▸ What the task asks
In the records below, begin at the line containing "You are a GUI" and end at the line containing "Lato 2026 (395, 80)"; quote every line in that span exactly, including both boundary lines, and no others.

▸ Data shown

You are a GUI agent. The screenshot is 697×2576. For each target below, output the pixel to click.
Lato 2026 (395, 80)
...
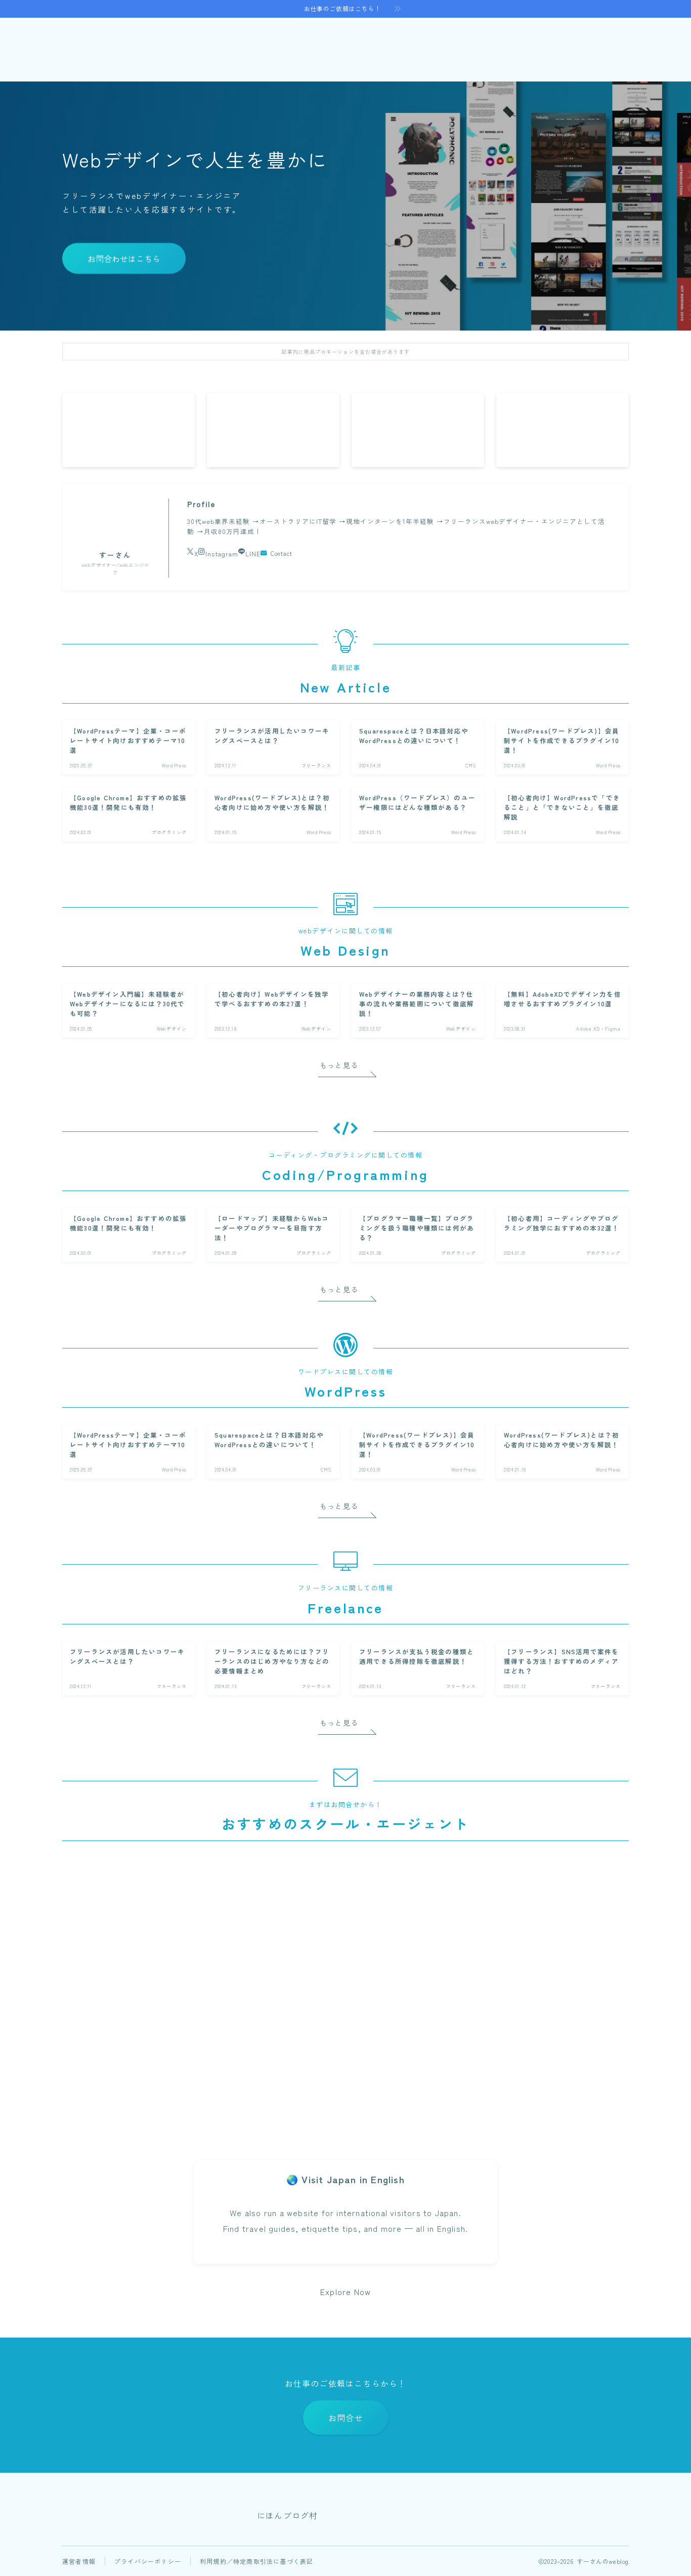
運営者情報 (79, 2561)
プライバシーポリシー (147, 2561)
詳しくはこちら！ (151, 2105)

▸ Task result
You are a GUI agent. The screenshot is 697×2576. For each target below, output the pixel to click.
Lato 2026 (395, 80)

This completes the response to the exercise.